## Work task 1
According to the basketball excerpt, which city is the probable host of the 2021 NCAA tournament?
## Work task 2
Please transcribe the basketball excerpt from "A Big Dance" up to and including "is significantly improving.".

Those two men will play key roles in shaping what the 2021 NCAA tournament will look like—and it is likely to closely resemble what we saw in Bankers Life on Tuesday. The NCAA announced recently that it will move the tournament to a single metropolitan area for the duration of the event, and that Indy is the probable host city. This game could have been a trial run for many NCAA contests in the same venue, up to and including the Final Four. (Venerable Hinkle Fieldhouse could also be an option, although it lacks the modern amenities of Bankers Life.)
A Big Dance without fans is a real possibility, though the hope is that local regulations will permit some attendance by March. Gavitt said the outlook at present is to start with lowest expectations and hope to add to the scope as plans progress. There are several months of runway ahead, but also no tangible evidence that the virus climate is significantly improving.
Kansas and Kentucky will be in the field, if there is indeed a full field of 68. Even if neither of them looked like teams capable of the proverbial deep run Tuesday night.
The Jayhawks were title favorites last year before the tournament blew up and are retooling this season without benefit of the usual killer recruiting class. That is in no small part because of looming NCAA sanctions, as a major infractions case winds its way toward a conclusion sometime in 2021. They do have a veteran team led by Garrett and Ochai Agbaji, but the star Tuesday against Kentucky was redshirt freshman Jalen Wilson (23 points, 10 rebounds).

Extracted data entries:
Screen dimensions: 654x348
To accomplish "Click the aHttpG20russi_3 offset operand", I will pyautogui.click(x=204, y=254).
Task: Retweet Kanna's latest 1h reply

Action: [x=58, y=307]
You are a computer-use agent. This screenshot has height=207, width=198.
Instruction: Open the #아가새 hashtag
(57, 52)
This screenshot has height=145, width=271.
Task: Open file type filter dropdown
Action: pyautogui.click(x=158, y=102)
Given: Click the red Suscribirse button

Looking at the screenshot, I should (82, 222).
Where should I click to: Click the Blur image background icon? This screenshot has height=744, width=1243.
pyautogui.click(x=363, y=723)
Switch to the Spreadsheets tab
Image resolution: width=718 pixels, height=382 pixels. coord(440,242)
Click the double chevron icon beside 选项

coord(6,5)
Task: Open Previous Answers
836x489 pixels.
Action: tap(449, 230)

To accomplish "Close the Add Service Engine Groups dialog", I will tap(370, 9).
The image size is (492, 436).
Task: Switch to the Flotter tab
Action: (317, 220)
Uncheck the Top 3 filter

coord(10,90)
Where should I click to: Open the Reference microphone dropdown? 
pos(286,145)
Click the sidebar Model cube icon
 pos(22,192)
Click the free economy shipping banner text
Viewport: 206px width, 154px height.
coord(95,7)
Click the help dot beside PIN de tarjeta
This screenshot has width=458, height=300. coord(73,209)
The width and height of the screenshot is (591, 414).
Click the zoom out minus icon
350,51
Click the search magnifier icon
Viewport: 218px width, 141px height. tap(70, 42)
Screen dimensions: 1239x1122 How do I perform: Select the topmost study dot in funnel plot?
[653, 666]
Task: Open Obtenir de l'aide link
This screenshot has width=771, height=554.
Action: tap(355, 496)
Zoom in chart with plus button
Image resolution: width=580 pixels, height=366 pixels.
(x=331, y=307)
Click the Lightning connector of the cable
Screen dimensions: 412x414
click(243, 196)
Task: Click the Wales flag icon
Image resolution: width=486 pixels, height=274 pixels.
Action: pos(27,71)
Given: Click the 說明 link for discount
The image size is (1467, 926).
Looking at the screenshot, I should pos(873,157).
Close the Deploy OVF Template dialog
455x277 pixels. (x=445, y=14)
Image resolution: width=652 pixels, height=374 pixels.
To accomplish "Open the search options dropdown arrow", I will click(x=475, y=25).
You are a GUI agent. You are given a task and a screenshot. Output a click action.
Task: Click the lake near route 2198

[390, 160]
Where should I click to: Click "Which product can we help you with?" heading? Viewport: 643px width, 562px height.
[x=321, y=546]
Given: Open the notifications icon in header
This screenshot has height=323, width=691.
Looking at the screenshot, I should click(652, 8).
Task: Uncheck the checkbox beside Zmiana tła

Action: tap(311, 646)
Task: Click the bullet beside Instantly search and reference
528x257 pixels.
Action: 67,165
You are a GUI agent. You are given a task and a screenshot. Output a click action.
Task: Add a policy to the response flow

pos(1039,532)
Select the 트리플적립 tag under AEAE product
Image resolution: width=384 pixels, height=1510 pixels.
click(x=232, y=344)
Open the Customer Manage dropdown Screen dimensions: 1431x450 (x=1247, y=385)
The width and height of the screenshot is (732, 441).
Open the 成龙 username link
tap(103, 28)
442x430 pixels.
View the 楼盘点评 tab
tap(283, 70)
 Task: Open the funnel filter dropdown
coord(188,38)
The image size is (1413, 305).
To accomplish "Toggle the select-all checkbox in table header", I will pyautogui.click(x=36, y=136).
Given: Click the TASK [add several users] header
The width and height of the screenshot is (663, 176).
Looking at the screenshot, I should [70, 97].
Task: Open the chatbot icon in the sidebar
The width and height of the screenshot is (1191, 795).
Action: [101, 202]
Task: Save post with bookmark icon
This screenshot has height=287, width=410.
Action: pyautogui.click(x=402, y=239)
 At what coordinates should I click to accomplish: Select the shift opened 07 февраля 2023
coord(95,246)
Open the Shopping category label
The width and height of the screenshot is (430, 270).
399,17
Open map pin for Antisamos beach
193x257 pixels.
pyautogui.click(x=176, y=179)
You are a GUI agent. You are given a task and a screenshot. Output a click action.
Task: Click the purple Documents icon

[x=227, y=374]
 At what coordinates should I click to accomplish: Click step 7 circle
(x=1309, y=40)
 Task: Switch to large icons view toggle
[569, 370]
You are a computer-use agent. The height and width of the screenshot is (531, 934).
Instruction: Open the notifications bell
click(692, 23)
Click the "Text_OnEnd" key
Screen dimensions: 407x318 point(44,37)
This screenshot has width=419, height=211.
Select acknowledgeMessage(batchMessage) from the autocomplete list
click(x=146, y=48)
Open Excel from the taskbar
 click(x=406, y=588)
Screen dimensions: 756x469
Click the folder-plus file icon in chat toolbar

## Solution 1
Indy (Indianapolis).

## Solution 2
A Big Dance without fans is a real possibility, though the hope is that local regulations will permit some attendance by March. Gavitt said the outlook at present is to start with lowest expectations and hope to add to the scope as plans progress. There are several months of runway ahead, but also no tangible evidence that the virus climate is significantly improving.